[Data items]
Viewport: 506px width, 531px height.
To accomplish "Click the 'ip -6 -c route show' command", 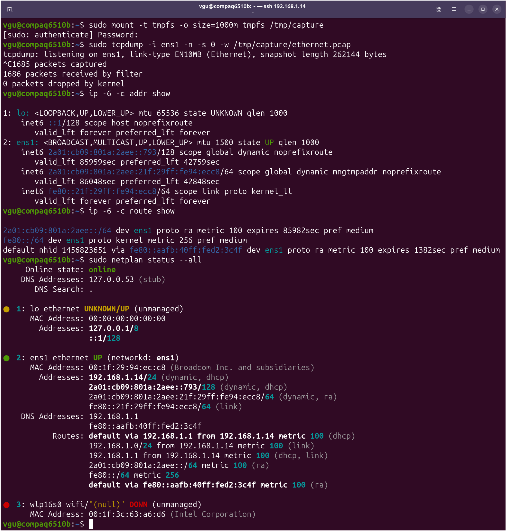I will click(131, 211).
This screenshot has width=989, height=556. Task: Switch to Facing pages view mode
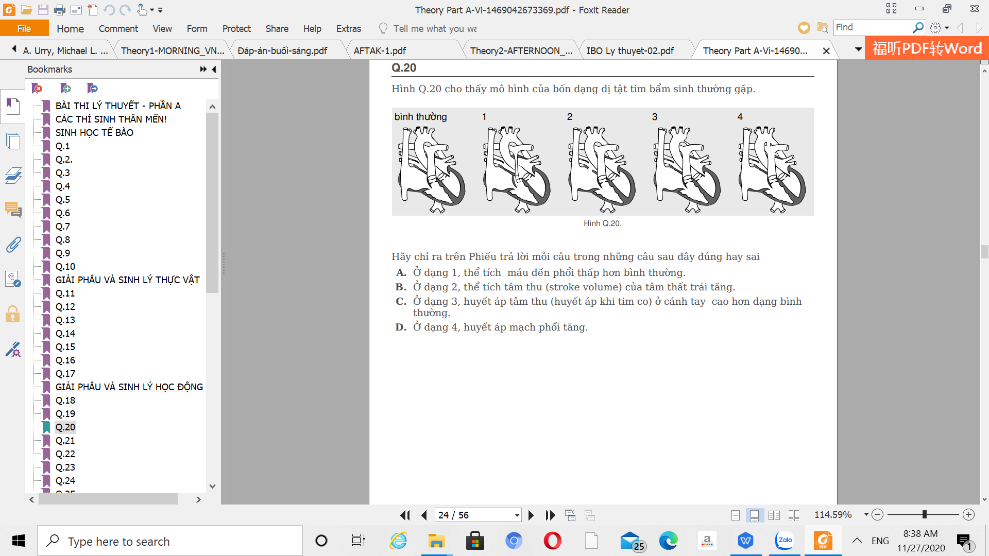tap(774, 515)
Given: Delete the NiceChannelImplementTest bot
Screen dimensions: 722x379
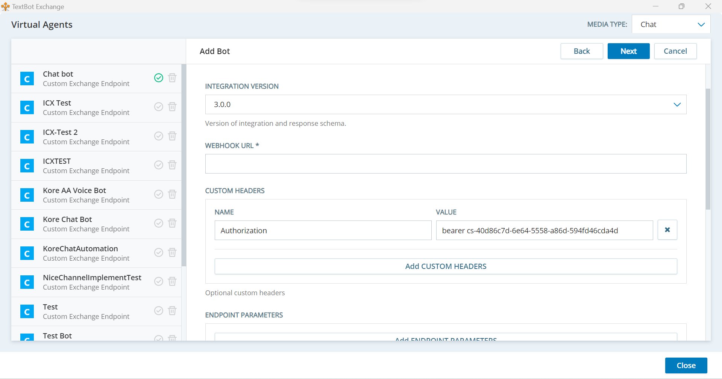Looking at the screenshot, I should click(x=172, y=281).
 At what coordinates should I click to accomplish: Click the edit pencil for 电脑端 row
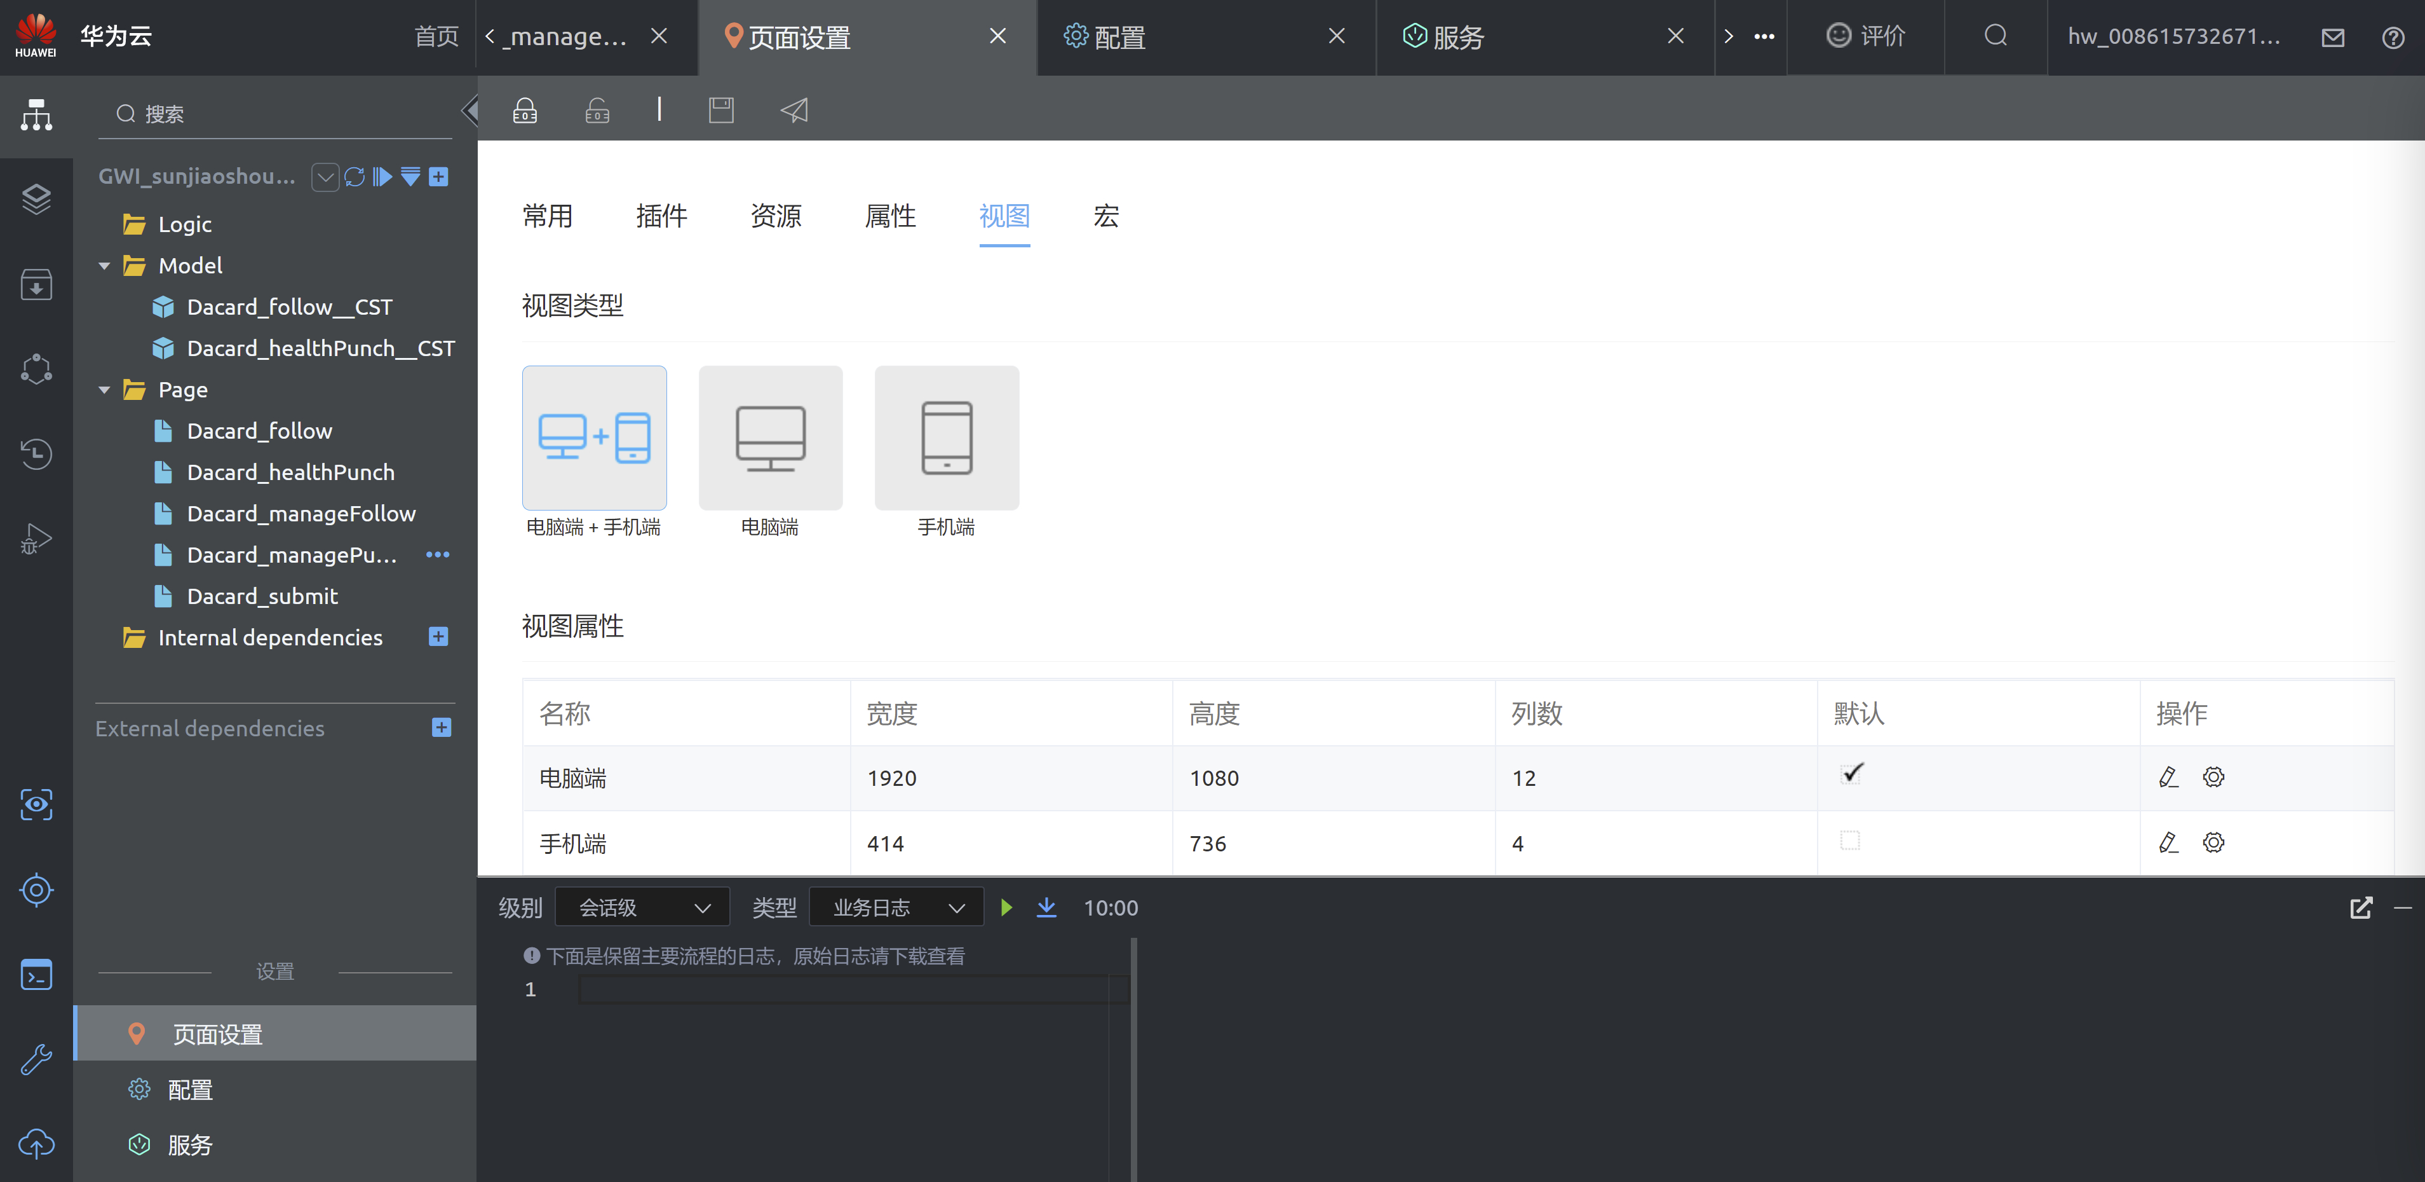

◆ **What this task involves**
Omit the pictures and print again exactly the lines from the one with "This screenshot has" through the final line of the entries, both ends included.

◆ **Solved exercise**
This screenshot has width=989, height=556. Task: Switch to Facing pages view mode
tap(774, 515)
Given: Delete the NiceChannelImplementTest bot
Screen dimensions: 722x379
Looking at the screenshot, I should click(x=172, y=281).
 At what coordinates should I click to accomplish: Click the edit pencil for 电脑端 row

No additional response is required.